TASK TO CARRY OUT:
From the listing below, set down exactly the lines between the one holding "Where should I click to: Click the GlobalLink" and the one holding "Task: Toggle pin tab in Run panel", inclusive. No other line is wanted.

*** RECORDS SHOWN ***

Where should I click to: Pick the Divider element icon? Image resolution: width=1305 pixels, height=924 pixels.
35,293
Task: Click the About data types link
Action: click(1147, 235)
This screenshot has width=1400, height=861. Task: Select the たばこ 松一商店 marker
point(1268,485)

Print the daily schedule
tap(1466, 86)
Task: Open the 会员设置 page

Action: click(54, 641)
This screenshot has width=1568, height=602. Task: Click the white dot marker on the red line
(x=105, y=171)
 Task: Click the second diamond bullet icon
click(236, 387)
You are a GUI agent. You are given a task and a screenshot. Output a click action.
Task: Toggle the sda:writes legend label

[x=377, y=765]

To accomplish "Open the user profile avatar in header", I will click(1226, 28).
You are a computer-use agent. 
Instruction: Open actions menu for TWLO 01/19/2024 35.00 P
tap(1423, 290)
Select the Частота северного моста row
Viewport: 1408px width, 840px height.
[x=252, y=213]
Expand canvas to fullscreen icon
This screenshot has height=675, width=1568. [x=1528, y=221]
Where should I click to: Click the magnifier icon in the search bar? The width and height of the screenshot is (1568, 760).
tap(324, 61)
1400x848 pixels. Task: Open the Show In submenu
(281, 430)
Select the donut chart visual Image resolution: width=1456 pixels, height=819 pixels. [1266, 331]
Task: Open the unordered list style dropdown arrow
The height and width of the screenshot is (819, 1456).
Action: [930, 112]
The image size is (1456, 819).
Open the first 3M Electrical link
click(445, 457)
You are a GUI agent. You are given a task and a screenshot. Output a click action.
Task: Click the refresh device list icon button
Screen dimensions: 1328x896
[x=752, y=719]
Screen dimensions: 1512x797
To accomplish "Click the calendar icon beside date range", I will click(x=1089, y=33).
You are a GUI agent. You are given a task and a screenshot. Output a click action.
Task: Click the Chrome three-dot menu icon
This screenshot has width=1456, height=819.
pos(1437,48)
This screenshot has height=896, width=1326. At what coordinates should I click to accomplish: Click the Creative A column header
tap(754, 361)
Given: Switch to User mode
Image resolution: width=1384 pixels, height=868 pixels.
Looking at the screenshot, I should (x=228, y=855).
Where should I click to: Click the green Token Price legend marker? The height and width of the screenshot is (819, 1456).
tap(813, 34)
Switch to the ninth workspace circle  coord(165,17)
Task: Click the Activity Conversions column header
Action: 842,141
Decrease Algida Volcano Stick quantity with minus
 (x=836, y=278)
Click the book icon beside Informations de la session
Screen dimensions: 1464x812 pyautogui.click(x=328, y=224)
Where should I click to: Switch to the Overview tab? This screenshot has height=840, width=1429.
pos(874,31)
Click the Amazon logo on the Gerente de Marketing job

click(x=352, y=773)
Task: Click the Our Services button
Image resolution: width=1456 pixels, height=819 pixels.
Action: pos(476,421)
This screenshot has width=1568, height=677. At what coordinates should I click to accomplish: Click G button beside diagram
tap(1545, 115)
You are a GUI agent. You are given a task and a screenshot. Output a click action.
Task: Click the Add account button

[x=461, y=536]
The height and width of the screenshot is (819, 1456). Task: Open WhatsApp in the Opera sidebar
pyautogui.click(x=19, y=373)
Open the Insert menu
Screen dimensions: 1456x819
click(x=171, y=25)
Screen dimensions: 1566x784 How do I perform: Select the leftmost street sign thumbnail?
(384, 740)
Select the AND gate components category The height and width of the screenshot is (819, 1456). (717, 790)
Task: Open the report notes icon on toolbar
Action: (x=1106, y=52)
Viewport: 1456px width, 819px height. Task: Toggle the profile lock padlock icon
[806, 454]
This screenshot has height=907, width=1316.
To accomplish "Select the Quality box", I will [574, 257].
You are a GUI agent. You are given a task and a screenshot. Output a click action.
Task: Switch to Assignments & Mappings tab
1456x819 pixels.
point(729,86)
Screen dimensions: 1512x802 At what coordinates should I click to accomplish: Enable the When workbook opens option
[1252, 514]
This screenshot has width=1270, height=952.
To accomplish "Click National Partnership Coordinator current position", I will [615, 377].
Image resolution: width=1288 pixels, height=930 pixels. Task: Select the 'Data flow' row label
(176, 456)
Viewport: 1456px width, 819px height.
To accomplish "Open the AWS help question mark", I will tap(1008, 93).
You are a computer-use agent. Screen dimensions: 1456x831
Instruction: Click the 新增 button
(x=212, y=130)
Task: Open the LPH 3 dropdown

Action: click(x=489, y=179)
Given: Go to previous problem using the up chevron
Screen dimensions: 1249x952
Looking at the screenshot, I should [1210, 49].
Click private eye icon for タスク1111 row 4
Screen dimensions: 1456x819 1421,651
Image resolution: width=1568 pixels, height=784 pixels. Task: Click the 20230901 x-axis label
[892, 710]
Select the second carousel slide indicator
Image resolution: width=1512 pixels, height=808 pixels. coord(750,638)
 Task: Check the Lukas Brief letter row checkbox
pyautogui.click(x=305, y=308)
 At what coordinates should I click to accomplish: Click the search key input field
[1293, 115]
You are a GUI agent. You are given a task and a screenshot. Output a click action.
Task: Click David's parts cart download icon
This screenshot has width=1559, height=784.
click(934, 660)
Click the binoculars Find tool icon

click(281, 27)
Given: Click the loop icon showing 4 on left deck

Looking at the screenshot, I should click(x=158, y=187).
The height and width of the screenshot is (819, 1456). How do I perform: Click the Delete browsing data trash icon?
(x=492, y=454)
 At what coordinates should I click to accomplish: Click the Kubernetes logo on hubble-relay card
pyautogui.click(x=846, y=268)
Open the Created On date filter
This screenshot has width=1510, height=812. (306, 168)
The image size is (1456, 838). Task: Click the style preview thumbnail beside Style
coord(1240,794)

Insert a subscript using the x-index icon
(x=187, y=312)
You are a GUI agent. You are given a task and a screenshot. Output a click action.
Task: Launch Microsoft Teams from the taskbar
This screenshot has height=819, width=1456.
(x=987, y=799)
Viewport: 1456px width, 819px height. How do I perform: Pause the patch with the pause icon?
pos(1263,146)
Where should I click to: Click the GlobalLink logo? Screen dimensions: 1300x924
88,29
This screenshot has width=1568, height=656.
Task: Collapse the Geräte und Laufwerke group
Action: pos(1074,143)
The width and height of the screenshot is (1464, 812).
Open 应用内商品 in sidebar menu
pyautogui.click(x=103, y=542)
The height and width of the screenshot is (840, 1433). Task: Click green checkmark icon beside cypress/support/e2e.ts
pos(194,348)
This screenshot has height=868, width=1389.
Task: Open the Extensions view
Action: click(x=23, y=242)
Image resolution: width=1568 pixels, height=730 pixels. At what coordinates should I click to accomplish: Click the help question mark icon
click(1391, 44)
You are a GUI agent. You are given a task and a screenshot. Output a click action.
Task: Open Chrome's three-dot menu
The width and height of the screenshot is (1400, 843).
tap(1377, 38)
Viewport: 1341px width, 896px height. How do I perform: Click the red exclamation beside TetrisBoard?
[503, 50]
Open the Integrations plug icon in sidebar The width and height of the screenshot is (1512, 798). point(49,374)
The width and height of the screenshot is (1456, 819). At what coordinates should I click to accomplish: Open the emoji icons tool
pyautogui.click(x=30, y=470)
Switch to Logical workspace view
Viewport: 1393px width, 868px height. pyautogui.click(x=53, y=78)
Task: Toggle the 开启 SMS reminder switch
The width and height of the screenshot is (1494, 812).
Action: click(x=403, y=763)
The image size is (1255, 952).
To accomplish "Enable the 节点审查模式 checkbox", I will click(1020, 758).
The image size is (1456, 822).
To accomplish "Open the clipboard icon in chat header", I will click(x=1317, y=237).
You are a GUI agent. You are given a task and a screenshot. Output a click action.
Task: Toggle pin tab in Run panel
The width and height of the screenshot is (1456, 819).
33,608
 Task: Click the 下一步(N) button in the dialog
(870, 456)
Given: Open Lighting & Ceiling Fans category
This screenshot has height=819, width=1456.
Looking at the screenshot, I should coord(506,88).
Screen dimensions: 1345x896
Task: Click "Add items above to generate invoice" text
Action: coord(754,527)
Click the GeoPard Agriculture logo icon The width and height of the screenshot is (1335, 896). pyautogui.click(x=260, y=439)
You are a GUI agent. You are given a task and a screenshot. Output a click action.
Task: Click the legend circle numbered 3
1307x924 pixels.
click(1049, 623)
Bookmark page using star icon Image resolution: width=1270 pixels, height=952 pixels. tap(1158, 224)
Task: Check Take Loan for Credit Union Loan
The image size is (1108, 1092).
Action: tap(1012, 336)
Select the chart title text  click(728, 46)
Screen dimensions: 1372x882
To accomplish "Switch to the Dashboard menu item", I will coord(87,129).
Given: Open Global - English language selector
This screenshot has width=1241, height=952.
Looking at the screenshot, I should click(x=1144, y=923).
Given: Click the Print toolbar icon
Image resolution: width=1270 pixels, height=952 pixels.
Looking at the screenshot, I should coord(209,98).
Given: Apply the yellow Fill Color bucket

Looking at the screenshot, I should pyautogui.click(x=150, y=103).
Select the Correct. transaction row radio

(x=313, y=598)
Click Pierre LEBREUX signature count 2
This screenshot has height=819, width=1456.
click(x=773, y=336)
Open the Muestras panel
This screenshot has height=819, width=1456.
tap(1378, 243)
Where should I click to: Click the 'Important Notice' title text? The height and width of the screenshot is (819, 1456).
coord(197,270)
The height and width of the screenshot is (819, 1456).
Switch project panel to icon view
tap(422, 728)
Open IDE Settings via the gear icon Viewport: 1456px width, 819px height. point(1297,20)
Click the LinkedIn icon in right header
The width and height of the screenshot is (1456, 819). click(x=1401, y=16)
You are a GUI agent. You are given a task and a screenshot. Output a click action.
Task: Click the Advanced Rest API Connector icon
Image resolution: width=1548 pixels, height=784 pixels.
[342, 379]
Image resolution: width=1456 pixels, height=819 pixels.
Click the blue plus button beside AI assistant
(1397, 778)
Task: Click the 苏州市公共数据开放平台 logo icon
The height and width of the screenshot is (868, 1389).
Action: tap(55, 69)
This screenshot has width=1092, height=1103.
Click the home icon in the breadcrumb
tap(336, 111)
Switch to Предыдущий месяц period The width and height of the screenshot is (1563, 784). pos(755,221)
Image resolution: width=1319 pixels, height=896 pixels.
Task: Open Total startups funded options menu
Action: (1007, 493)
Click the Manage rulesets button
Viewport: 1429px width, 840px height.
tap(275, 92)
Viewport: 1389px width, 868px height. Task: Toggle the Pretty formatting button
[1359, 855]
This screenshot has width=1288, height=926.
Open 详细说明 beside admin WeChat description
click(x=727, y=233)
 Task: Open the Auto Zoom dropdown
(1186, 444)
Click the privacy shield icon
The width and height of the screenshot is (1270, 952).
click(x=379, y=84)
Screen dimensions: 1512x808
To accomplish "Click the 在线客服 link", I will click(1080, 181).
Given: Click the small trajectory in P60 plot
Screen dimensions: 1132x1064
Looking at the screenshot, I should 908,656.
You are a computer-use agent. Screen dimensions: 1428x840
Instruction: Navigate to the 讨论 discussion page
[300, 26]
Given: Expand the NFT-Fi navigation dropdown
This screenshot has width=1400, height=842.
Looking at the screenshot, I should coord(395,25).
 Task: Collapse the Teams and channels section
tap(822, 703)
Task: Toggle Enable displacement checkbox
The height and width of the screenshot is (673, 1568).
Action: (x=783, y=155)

*** End of RECORDS SHOWN ***

THE ANSWER:
Where should I click to: Click the GlobalLink logo? Screen dimensions: 1300x924
88,29
This screenshot has width=1568, height=656.
Task: Collapse the Geräte und Laufwerke group
Action: pos(1074,143)
The width and height of the screenshot is (1464, 812).
Open 应用内商品 in sidebar menu
pyautogui.click(x=103, y=542)
The height and width of the screenshot is (840, 1433). Task: Click green checkmark icon beside cypress/support/e2e.ts
pos(194,348)
This screenshot has height=868, width=1389.
Task: Open the Extensions view
Action: click(x=23, y=242)
Image resolution: width=1568 pixels, height=730 pixels. At what coordinates should I click to accomplish: Click the help question mark icon
click(1391, 44)
You are a GUI agent. You are given a task and a screenshot. Output a click action.
Task: Open Chrome's three-dot menu
The width and height of the screenshot is (1400, 843).
tap(1377, 38)
Viewport: 1341px width, 896px height. How do I perform: Click the red exclamation beside TetrisBoard?
[503, 50]
Open the Integrations plug icon in sidebar The width and height of the screenshot is (1512, 798). point(49,374)
The width and height of the screenshot is (1456, 819). At what coordinates should I click to accomplish: Open the emoji icons tool
pyautogui.click(x=30, y=470)
Switch to Logical workspace view
Viewport: 1393px width, 868px height. pyautogui.click(x=53, y=78)
Task: Toggle the 开启 SMS reminder switch
The width and height of the screenshot is (1494, 812).
Action: click(x=403, y=763)
The image size is (1255, 952).
To accomplish "Enable the 节点审查模式 checkbox", I will click(1020, 758).
The image size is (1456, 822).
To accomplish "Open the clipboard icon in chat header", I will click(x=1317, y=237).
You are a GUI agent. You are given a task and a screenshot. Output a click action.
Task: Toggle pin tab in Run panel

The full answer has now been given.